= Data lines =
Start

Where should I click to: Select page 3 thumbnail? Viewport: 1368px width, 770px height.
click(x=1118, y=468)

End
Start

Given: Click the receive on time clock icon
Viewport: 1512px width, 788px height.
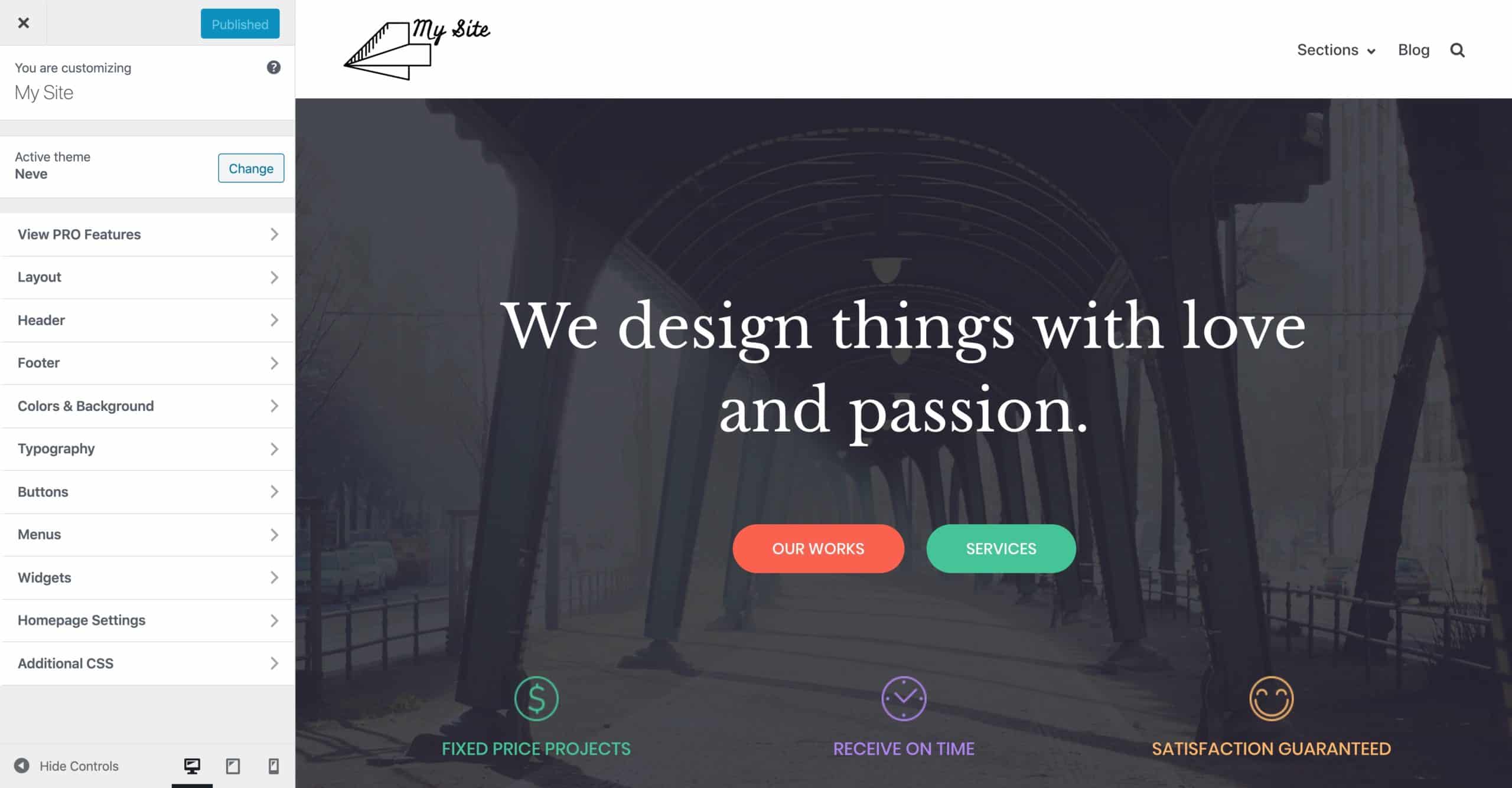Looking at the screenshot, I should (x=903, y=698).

End
Start

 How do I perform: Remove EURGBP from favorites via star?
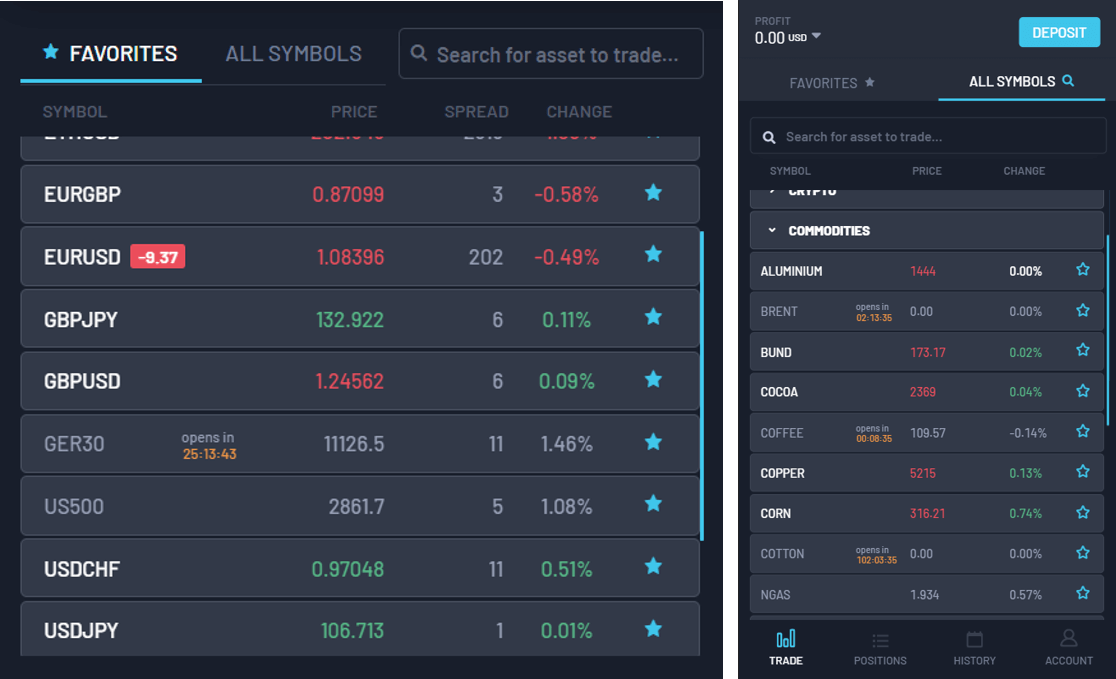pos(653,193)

End

= Goal of the exercise =
Copy the entries from the line containing "Where should I" through the line containing "click(x=1118, y=468)", reproducing each line unchanged.

= Response to the task =
Where should I click to: Select page 3 thumbnail? Viewport: 1368px width, 770px height.
click(x=1118, y=468)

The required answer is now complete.